AeroFarms, a US indoor producer of leafy greens and herbs, is to go public at a $1.2bn valuation after merging with a special purpose acquisition company, the latest in a string of agricultural or food tech groups seeking to tap into the green investing boom.
The vertical farming start-up will combine with Spring Valley, a “sustainable Spac” formed by Pearl Energy Investment Management, to raise more than $350m, helping it to expand operations and invest in R&D.
Vertical farms have come under the spotlight over the past few years as a sustainable way of growing vegetables without pesticides and with less water. With stacked crops grown under artificial light without soil in farms close to urban areas, they have been touted as the future of agriculture, delivering fresher produce straight to consumers, with more taste and nutrients intact.

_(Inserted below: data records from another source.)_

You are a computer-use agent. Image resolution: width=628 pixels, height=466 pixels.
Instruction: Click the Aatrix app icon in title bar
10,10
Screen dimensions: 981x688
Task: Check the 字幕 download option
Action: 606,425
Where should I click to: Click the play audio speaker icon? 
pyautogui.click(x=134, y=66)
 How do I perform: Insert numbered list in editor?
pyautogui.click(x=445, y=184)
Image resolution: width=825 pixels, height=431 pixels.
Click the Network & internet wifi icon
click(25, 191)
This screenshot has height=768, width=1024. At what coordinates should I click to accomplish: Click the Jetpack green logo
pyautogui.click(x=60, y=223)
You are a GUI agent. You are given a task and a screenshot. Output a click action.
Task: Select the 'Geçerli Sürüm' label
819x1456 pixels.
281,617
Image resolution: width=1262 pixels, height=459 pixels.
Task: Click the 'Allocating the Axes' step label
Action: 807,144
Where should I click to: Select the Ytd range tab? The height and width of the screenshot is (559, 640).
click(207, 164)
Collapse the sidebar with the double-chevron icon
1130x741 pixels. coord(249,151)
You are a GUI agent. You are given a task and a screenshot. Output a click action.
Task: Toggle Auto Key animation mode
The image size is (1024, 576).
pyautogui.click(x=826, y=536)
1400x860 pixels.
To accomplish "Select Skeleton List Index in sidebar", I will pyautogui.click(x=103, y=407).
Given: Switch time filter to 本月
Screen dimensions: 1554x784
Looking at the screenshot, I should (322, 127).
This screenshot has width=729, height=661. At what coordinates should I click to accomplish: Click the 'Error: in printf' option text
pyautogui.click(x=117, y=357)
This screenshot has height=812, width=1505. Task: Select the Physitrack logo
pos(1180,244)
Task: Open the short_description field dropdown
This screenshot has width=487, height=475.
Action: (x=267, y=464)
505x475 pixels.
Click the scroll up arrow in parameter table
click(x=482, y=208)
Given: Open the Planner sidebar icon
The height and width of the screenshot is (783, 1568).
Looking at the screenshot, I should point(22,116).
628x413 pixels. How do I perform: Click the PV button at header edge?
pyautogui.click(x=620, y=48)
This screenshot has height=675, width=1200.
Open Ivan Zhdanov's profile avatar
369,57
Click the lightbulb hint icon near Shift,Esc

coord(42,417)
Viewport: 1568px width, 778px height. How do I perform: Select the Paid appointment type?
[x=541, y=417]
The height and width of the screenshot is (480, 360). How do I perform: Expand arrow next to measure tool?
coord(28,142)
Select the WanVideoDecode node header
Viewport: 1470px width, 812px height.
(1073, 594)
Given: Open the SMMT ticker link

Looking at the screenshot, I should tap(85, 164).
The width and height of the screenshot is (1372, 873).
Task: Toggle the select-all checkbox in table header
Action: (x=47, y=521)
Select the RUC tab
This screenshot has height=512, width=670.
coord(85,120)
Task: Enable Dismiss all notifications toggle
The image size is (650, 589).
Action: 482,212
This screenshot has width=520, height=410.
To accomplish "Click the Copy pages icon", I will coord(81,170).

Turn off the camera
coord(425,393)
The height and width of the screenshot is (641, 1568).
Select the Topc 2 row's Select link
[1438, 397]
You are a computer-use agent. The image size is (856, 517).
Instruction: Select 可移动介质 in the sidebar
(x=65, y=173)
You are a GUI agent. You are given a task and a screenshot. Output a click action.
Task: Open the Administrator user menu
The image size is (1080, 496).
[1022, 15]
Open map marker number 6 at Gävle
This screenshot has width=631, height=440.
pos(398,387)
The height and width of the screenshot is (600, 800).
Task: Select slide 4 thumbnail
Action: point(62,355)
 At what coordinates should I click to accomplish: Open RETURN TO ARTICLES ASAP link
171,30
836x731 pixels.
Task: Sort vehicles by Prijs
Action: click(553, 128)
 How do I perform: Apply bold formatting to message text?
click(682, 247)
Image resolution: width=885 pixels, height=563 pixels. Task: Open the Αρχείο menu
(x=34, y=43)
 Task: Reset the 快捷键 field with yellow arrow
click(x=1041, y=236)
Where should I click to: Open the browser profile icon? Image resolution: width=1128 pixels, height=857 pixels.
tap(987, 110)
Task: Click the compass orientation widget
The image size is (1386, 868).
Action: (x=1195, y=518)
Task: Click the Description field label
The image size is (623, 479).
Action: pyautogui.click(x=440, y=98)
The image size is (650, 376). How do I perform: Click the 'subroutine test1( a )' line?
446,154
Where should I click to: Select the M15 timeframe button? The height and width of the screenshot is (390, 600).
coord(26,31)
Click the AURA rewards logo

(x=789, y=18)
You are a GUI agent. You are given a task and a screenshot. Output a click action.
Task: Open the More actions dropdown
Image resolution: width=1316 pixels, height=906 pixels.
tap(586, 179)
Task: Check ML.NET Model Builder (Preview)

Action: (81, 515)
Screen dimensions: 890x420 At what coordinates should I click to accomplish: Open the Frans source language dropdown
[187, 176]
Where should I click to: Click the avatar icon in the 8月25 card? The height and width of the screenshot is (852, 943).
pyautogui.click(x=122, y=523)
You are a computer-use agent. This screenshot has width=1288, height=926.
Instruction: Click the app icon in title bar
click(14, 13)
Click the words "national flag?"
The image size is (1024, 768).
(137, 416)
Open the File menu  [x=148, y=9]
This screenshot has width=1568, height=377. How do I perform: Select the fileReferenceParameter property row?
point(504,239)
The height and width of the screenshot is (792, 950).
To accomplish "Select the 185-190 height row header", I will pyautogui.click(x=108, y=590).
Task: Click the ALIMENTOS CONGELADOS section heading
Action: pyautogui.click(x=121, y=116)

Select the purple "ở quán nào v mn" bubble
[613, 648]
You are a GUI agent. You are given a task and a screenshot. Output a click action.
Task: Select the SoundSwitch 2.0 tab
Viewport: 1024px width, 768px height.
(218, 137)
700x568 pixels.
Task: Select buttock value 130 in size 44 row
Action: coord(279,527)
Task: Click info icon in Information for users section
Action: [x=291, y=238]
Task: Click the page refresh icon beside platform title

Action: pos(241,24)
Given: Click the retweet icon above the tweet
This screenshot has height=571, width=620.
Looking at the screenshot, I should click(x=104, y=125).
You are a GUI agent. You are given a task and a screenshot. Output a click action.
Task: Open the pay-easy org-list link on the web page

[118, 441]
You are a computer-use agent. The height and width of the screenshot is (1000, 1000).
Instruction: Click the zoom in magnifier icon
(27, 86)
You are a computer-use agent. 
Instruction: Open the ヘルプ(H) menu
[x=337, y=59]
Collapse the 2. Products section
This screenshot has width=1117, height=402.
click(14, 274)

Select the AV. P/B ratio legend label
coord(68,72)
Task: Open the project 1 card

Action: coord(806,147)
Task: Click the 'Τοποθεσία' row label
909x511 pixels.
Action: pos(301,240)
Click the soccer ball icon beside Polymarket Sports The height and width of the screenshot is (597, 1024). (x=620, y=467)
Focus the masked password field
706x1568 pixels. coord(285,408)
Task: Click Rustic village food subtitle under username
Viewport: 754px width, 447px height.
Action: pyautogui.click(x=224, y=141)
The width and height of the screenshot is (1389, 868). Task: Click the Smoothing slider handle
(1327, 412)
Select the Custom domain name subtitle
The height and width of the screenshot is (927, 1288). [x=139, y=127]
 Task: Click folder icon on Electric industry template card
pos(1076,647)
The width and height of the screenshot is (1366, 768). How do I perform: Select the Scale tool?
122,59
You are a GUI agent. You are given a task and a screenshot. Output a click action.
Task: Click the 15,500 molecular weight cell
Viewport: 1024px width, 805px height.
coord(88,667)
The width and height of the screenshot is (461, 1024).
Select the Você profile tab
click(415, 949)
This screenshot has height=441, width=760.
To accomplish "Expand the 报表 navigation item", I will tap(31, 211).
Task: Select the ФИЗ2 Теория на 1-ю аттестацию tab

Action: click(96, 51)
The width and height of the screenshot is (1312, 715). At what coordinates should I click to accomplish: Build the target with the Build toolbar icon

The sector has also benefited from heightened concerns over food security as the pandemic highlights the fragility of supply chains.
AeroFarms founder and chief executive David Rosenberg said the number of calls about his facilities had jumped last year, helped by the sight of bare shelves in stores. Many governments and companies had seen a rising need to “de-risk the food supply chain and have local food production at scale”, he added.
The company has already attracted investors from northern and Middle Eastern countries, where the climate and weather conditions limit agriculture. Early investors include the venture capital arm of Ingka Group, part of the Ikea retail empire, while state fund Abu Dhabi Investment Office invested last year.
The AeroFarms Spac deal follows that of AppHarvest, a high-tech greenhouse venture with a large facility in Kentucky.
The rise in environmental, social and governance-influenced investment has led to a jump in stock market listings by food tech and agritech businesses.
While Spac deals offer start-ups access to a wider pool of capital and allow investors to put money in early-stage companies that have previously been accessible only to venture capitalists and wealthy private investors, their volatility means increased risk.
AppHarvest shares tumbled after the lock-up period for early investors ended this month. It is now trading just under $18 a share, less than half its peak in February.
AeroFarms said the transaction was due to close at the end of the second quarter. The company has one commercial farm in New Jersey and is building facilities in Abu Dhabi and Virginia. It expects sales of $4m this year and is projecting $330m in 2025, with earnings before interest, tax, depreciation and amortisation of $82m.
The company has been developing plants and seeds for use in vertical farms as well as proprietary technology, which it hopes could become a separate revenue stream on top of its produce sales.